The effect of close stellar flybys on the distant minor body population.

Introduction

GAIA mission astrometric data for stars in Solar System neighbourhood allow us to find a probable past and future stellar flybys at distance lower than 3000 au (for example HD 7977 flyby 2.5 million years ago). However the distance and geometry of such flybys have large relative uncertainties and it is possible that flybys at a distance of several hundreds of astronomical units have happened in recent past. We performed the numerical analysis of very close stellar flyby investigating different flyby geometries and distances. In the analysis we simulated the dynamics of planets and Kuiper Belt minor bodies during the passage of a Sun-like star using the Rebound n-body simulator software. Using the past flyby of HD 7977 star as a reference we assumed the star with mass close to the mass of the Sun and relative velocity of tens of km/s.

Before analysing the effect of star passage on minor bodies we decided to check the impact on the orbits of giant planets. We discovered that flybys at distance greater than 300 au change the eccentricity of giant planets by less than 0.01 and the semimajor axis by less than 0.1 au. This allows us to ensure that such close flyby can have small effect on planets and not disturb the stability of Solar System and therefore they could happened in the past. The probability of significant disturbance of planetary orbits grows when the minimal star-Sun distance is smaller, but even for extremely close distances (about 100 au) in most cases it is possible to find specific geometry of flyby where planetary orbits are not heavily changed.

Kuiper Belt and scattered disc simulation

In order to investigate the effect of stellar flyby on Kuiper Belt objects, we simulated the synthetic, randomly generated population of minor bodies with semimajor axis greater than 30 au. We checked the statistical properties properties of orbital elements of this population after the close flyby. The results shows that flyby at 3000 au will not create significant change in the orbital parameters of this objects. However the closer passages do affect the population and may create various statistical effects on the population.

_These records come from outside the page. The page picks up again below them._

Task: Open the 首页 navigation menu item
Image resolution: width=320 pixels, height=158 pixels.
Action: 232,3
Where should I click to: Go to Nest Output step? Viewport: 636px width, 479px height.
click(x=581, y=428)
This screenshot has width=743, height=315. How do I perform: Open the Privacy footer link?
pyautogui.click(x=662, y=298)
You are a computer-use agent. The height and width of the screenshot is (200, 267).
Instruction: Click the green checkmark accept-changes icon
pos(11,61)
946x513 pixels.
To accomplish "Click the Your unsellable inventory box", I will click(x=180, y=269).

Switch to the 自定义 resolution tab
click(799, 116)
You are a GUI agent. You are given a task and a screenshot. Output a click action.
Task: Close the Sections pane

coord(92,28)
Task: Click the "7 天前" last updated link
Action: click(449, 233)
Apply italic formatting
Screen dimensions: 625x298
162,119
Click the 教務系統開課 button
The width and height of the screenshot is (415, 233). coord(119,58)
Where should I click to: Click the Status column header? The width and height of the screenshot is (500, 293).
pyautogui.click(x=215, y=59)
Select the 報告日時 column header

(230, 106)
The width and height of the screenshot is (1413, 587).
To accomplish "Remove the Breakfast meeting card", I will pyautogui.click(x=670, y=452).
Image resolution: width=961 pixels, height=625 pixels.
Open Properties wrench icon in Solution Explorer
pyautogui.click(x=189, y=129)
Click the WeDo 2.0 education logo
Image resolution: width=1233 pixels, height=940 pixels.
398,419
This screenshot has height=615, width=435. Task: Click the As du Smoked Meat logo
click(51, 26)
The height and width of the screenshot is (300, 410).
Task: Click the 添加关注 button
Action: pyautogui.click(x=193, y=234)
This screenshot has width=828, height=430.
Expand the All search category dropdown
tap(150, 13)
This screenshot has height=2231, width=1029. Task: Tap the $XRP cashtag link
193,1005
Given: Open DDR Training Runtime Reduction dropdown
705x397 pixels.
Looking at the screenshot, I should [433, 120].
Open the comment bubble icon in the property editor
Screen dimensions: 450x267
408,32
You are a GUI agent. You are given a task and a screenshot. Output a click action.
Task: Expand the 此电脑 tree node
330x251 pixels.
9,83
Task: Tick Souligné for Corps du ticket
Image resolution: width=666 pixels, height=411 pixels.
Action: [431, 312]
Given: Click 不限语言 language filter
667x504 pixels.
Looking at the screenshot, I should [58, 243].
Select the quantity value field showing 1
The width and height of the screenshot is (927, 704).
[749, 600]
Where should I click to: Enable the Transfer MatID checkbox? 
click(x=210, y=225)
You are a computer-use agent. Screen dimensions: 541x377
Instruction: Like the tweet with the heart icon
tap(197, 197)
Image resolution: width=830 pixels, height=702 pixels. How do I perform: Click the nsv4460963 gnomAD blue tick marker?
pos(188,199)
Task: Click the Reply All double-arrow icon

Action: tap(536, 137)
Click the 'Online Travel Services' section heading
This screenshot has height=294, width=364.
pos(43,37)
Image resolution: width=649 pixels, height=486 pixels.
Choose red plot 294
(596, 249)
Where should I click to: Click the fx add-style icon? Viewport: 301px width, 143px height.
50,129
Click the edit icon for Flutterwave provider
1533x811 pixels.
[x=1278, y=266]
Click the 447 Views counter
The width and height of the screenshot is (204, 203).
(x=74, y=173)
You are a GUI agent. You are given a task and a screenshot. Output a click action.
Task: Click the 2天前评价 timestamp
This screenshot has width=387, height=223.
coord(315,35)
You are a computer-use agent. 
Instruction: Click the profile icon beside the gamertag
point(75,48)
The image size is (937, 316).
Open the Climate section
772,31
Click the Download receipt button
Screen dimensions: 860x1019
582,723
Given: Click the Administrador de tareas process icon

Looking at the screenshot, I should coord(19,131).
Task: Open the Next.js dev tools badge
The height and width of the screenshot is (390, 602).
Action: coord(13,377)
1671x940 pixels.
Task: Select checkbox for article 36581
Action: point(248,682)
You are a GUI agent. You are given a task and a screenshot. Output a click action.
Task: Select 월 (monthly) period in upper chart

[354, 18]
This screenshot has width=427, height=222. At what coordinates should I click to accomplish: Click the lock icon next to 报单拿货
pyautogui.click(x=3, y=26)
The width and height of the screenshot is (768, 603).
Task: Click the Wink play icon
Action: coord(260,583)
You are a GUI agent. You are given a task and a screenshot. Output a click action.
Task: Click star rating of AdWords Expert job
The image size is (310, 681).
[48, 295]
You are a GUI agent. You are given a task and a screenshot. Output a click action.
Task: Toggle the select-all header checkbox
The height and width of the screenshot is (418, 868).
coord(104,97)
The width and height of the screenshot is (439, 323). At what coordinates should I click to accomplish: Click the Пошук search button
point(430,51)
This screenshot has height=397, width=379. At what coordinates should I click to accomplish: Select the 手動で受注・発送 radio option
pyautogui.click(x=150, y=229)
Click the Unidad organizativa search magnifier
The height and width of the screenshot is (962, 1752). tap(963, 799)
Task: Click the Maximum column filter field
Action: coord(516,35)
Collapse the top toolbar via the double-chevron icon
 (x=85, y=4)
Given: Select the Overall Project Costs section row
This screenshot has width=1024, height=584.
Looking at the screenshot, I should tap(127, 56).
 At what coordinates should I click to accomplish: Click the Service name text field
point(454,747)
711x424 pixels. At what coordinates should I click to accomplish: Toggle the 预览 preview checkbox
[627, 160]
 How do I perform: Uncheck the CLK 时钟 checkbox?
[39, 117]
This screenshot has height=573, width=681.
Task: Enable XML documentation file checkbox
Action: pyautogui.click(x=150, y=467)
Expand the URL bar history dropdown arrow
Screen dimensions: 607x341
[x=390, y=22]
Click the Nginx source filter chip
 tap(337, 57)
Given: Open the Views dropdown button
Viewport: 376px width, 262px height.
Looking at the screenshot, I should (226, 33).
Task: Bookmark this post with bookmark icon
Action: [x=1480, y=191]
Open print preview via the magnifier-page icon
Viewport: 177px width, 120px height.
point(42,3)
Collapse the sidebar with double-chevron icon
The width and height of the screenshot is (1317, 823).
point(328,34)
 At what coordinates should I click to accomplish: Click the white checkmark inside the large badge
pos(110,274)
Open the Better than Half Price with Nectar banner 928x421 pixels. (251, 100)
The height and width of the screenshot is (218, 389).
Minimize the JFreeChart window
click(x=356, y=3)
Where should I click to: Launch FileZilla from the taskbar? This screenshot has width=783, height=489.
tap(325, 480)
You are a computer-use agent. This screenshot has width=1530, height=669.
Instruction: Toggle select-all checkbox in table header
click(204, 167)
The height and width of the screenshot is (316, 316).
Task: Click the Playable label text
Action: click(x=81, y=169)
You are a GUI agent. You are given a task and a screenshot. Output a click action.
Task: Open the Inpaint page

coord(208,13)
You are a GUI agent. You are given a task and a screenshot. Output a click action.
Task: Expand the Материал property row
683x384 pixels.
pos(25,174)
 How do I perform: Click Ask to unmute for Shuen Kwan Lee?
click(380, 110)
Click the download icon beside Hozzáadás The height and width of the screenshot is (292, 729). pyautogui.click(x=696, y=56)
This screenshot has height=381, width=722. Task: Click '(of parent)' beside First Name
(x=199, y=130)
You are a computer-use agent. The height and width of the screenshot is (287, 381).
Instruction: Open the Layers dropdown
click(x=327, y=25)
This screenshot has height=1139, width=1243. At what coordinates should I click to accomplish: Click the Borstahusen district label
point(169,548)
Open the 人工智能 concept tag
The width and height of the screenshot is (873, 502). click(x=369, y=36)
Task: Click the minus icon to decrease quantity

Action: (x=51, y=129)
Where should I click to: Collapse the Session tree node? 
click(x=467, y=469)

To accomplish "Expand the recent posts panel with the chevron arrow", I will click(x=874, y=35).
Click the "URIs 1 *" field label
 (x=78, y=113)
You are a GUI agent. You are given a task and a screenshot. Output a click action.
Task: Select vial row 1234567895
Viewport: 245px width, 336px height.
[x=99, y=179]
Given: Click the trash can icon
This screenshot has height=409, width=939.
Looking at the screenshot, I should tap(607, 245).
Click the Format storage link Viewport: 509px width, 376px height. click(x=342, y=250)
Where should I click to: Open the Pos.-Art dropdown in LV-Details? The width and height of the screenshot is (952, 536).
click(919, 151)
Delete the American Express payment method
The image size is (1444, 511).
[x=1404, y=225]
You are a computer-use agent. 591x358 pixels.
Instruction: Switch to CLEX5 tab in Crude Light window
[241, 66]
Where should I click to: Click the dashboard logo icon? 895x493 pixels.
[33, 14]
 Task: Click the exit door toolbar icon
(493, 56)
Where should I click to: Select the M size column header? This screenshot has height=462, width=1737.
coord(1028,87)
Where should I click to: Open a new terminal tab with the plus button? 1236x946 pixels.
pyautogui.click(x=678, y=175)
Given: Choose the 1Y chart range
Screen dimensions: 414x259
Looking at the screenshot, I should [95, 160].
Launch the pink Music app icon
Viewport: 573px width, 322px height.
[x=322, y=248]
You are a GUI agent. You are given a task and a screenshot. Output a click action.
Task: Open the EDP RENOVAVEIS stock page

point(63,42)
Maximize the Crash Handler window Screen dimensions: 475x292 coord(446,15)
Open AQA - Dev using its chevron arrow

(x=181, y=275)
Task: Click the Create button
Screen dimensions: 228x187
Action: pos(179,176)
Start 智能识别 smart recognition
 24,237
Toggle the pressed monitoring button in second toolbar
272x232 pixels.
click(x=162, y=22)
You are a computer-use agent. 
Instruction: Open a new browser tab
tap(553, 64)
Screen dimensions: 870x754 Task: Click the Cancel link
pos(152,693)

Last years the analysis of the orbital parameter of most distant Solar System objects shows the significant perihelion direction clustering. This leads to the formulation of the Planet Nine hypothesis by Batygin et al. In this model, the orbital characteristic of distant objects is explained by the existence of an undiscovered massive planet that orbits the Sun at a distance of about 1000 au. Our simulations also included scattered disc objects including distant bodies with the semimajor axis equal to several hundreds of astronomical units. We want to show if the very close star passage can be used as an alternative explanation of the orbital properties of distant bodies. We also checked what would be the possible effect of a star flyby on hypothetical Planet’s Nine orbit.

Conclusion

Our simulation shows that there is possibility of a close stellar flyby which do not disturb the planetary system affecting its stability, but such flyby can affect the minor body population, especially the distant part of the Kuiper Belt. This possibility should be taken into account in modelling the outer Solar System minor body population.